(What is being asked): Print exactly the first lines of the records. Stop after the line containing "Click line number 46 in the gutter", and leave every picture out.

(Provided entries):
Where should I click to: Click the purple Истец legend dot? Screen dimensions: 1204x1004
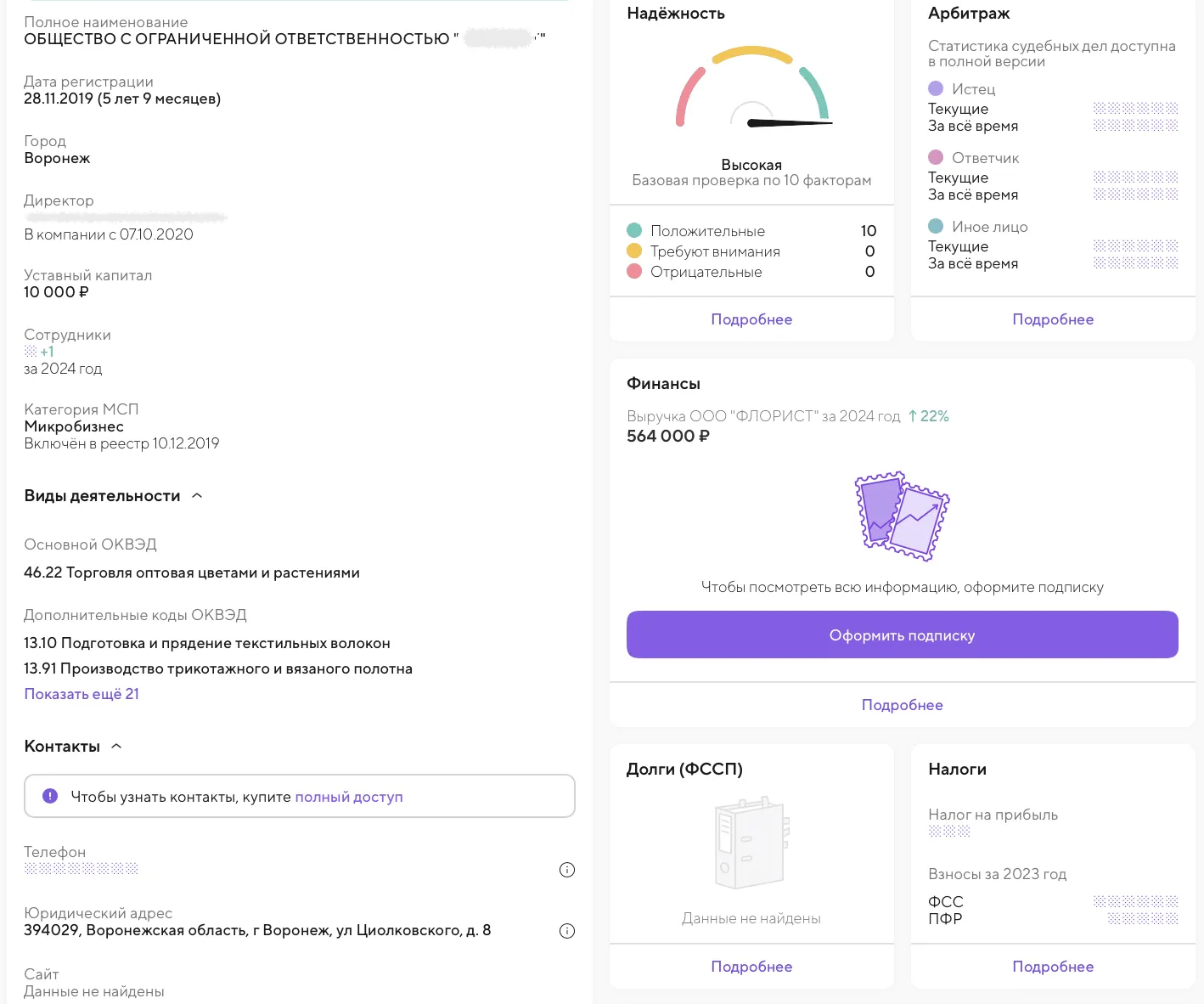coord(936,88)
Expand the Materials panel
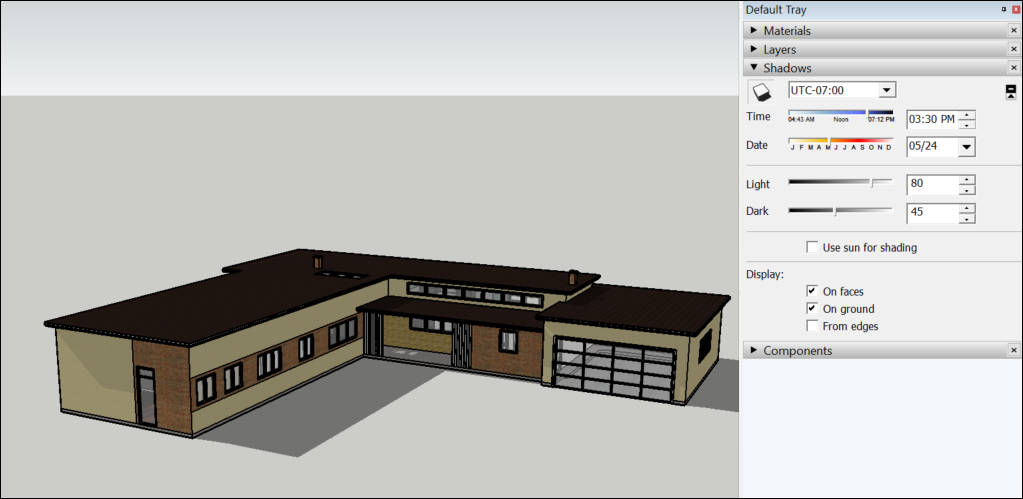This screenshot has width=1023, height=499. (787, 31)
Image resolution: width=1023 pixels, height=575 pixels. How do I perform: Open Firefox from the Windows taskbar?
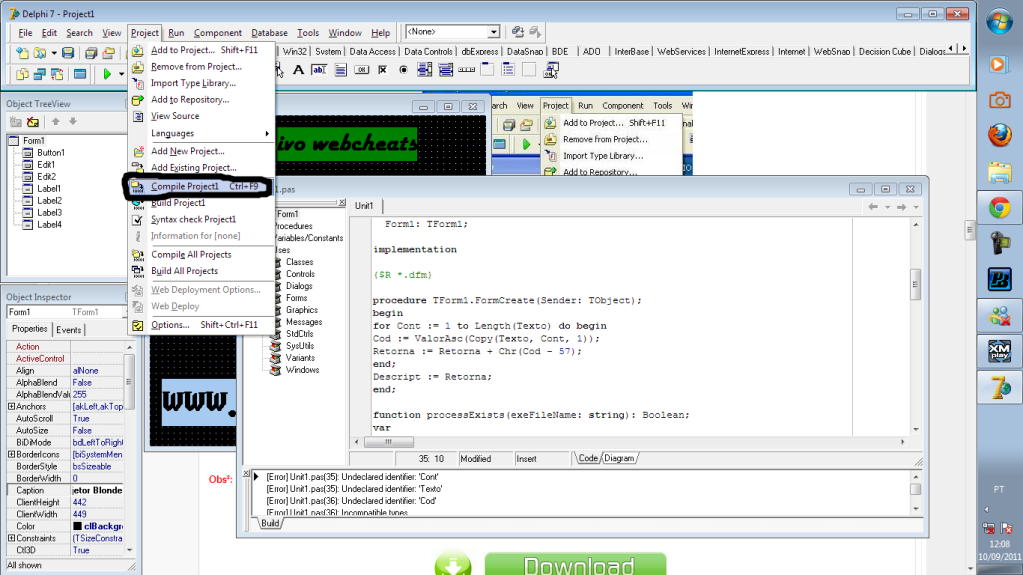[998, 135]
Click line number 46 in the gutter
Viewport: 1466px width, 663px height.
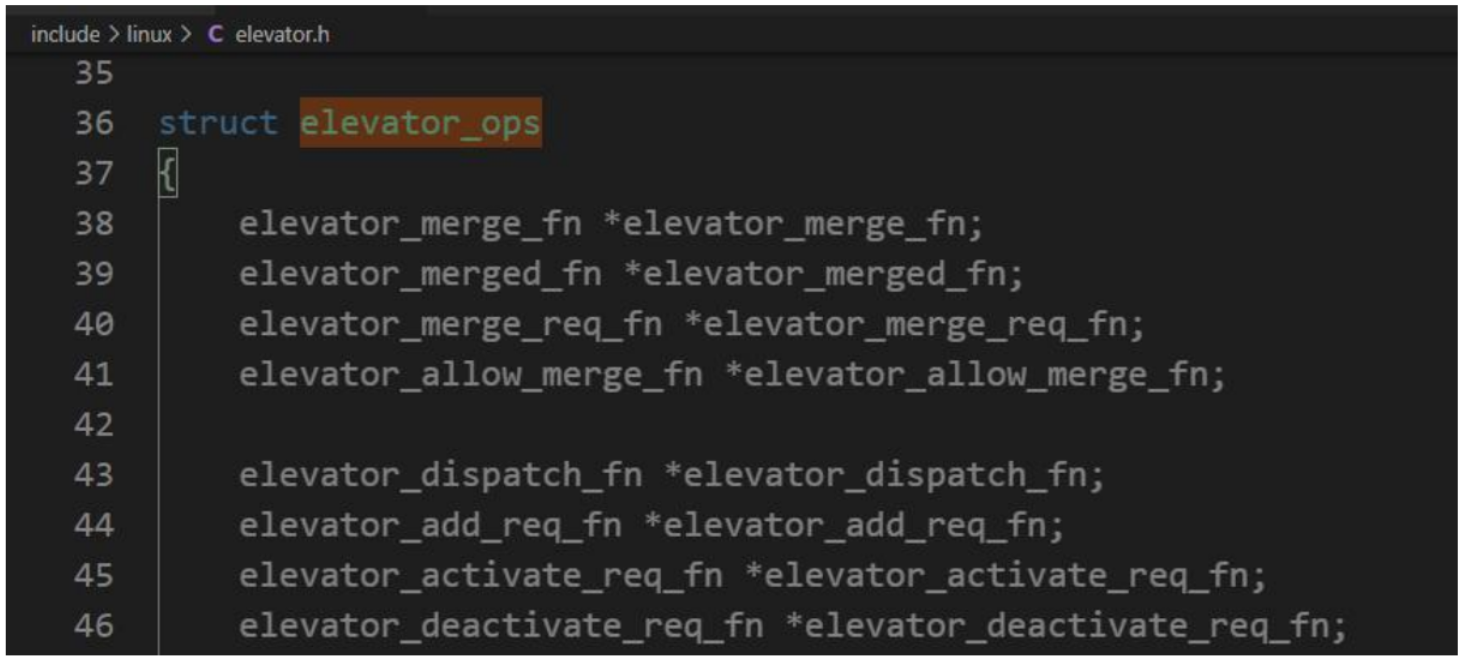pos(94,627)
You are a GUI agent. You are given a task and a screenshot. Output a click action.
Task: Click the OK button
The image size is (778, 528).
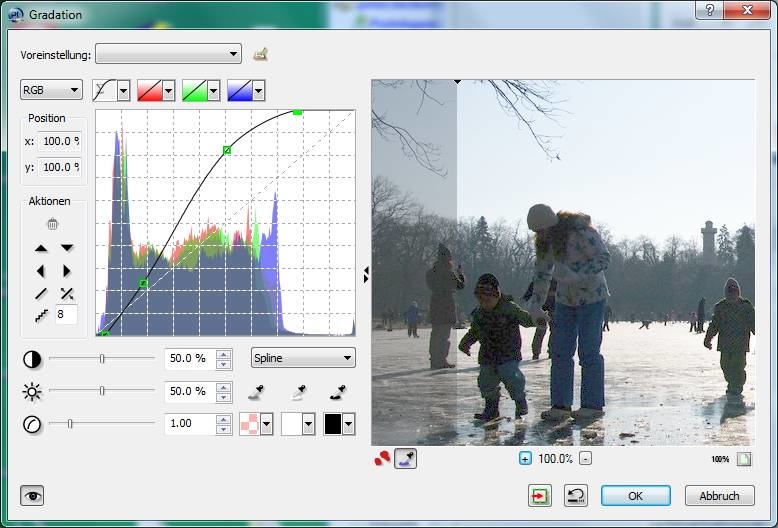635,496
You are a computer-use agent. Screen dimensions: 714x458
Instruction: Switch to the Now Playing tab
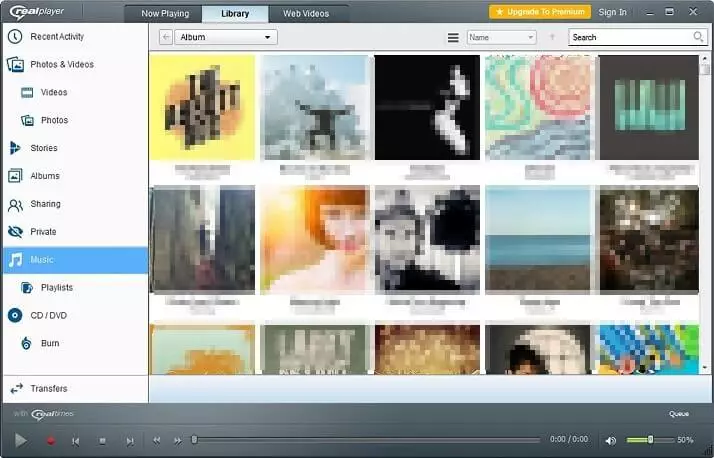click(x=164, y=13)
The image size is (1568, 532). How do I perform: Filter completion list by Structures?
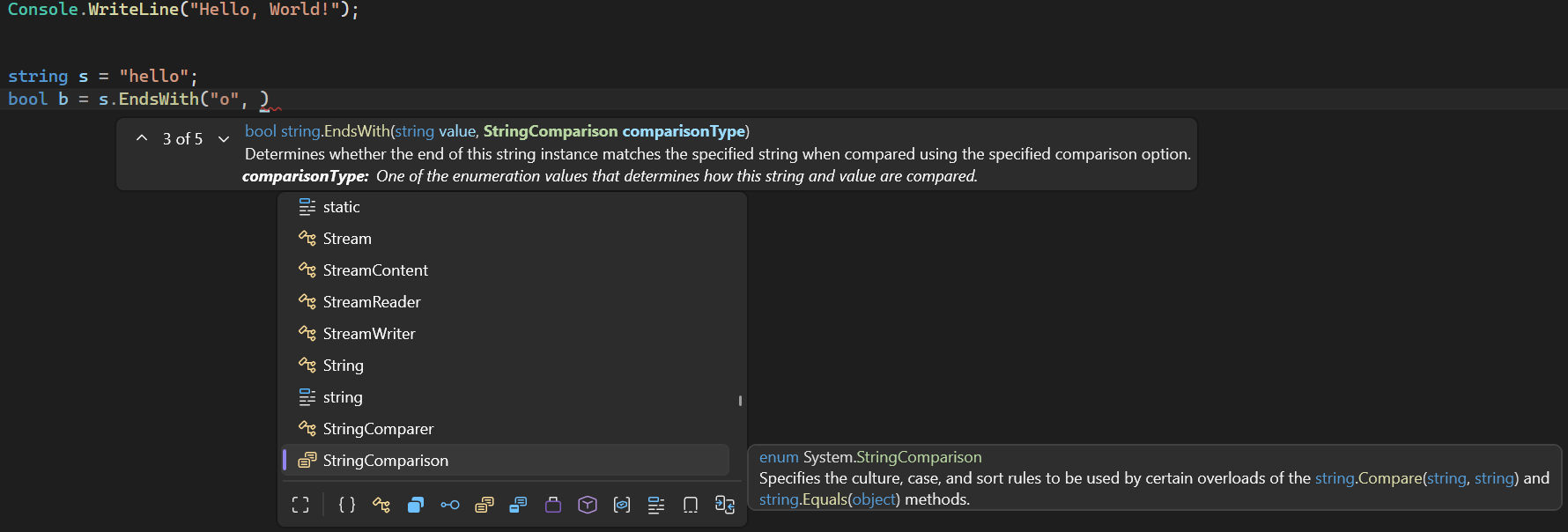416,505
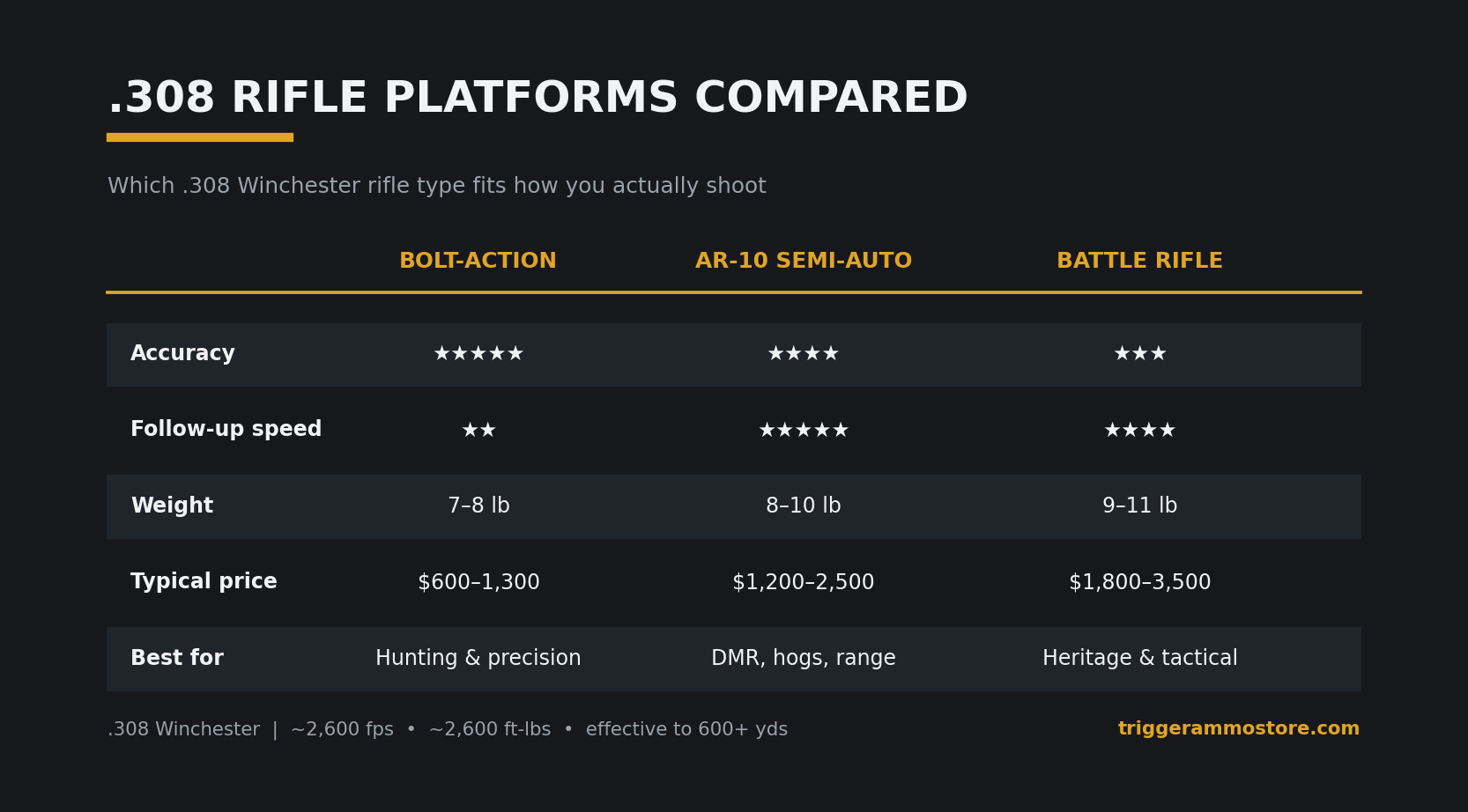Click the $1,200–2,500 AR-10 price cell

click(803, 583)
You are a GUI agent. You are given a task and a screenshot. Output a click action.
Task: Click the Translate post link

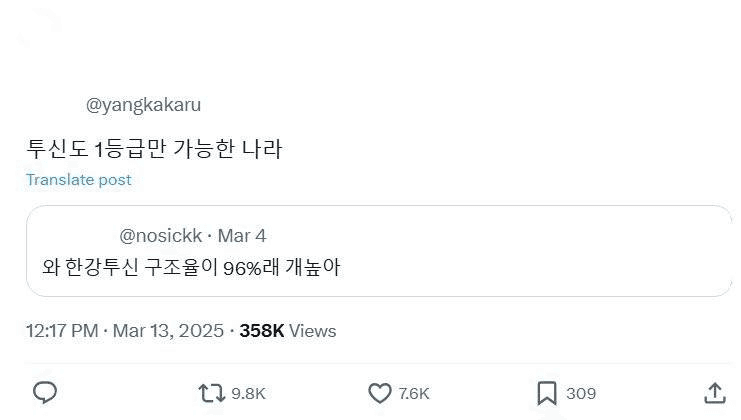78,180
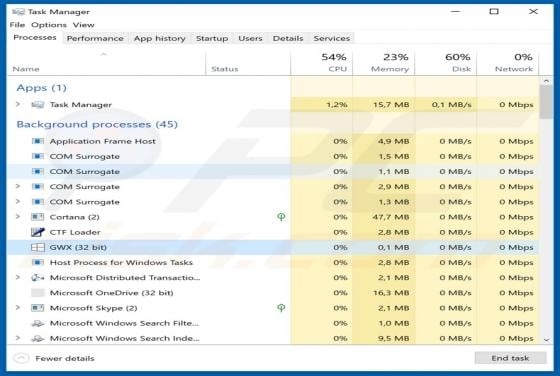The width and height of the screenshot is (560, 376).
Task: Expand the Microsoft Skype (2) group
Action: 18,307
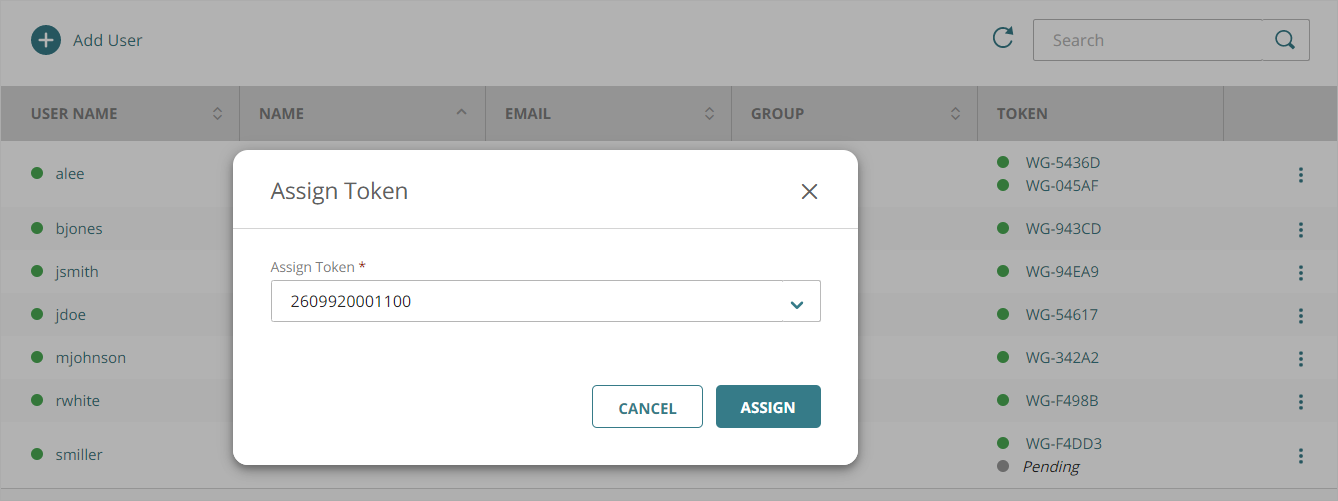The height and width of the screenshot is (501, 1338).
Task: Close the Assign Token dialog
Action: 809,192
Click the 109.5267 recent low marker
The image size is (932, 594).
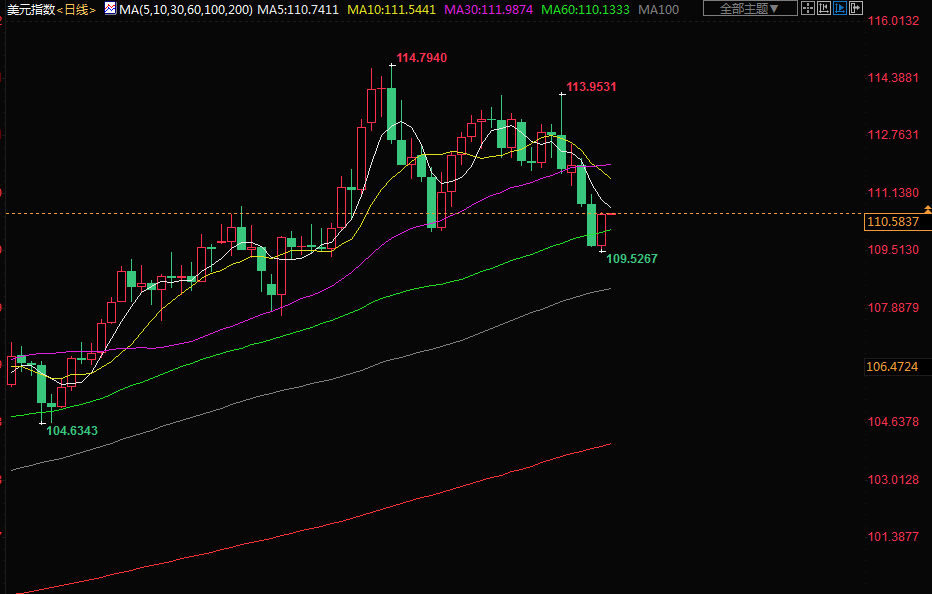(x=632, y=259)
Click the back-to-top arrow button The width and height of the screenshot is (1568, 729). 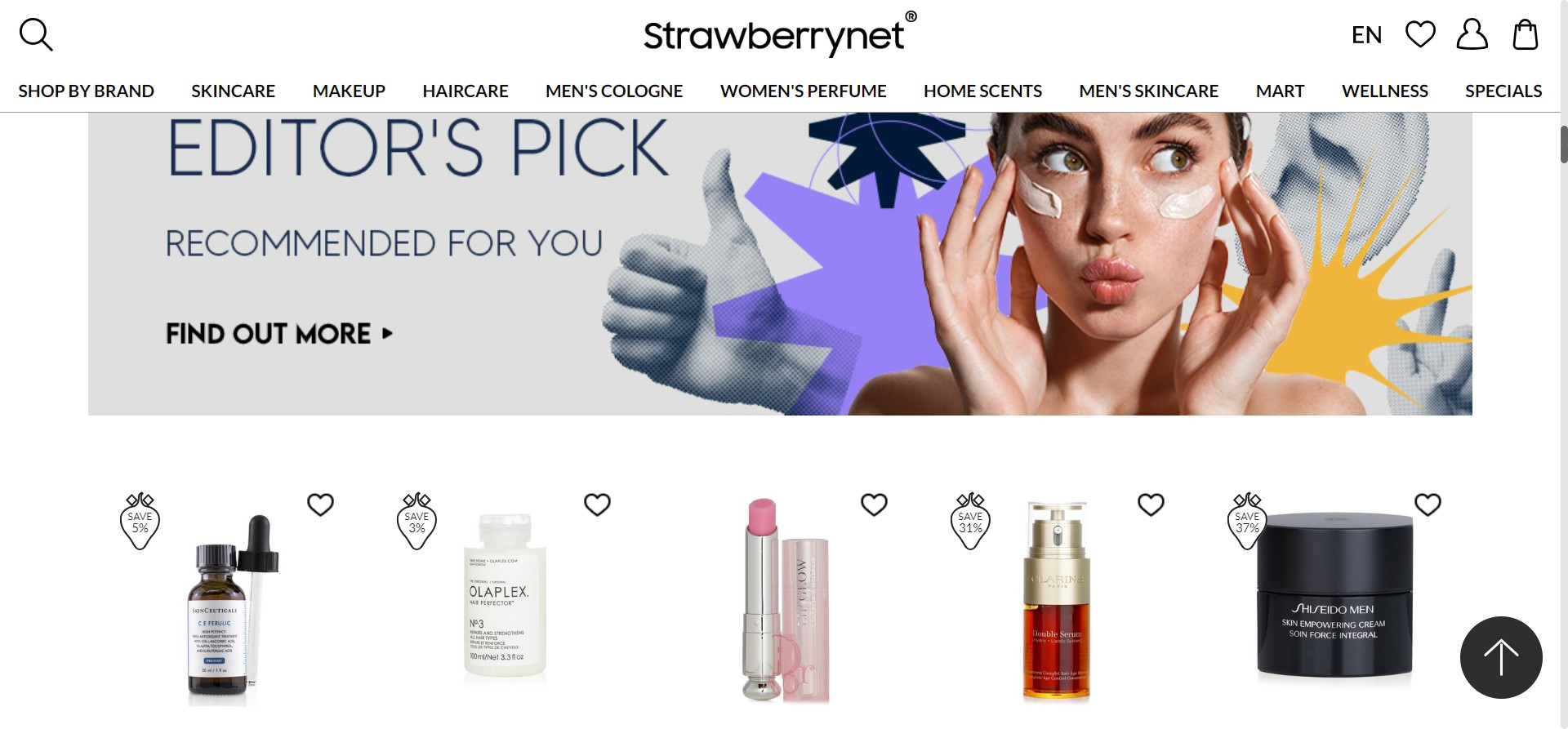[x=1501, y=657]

(Task output):
Where should I click to: Click the purple Истец legend dot? Screen dimensions: 1204x1004
coord(936,88)
Expand the Materials panel
This screenshot has width=1023, height=499. (787, 31)
Image resolution: width=1023 pixels, height=575 pixels. How do I perform: Open Firefox from the Windows taskbar?
[998, 135]
Click line number 46 in the gutter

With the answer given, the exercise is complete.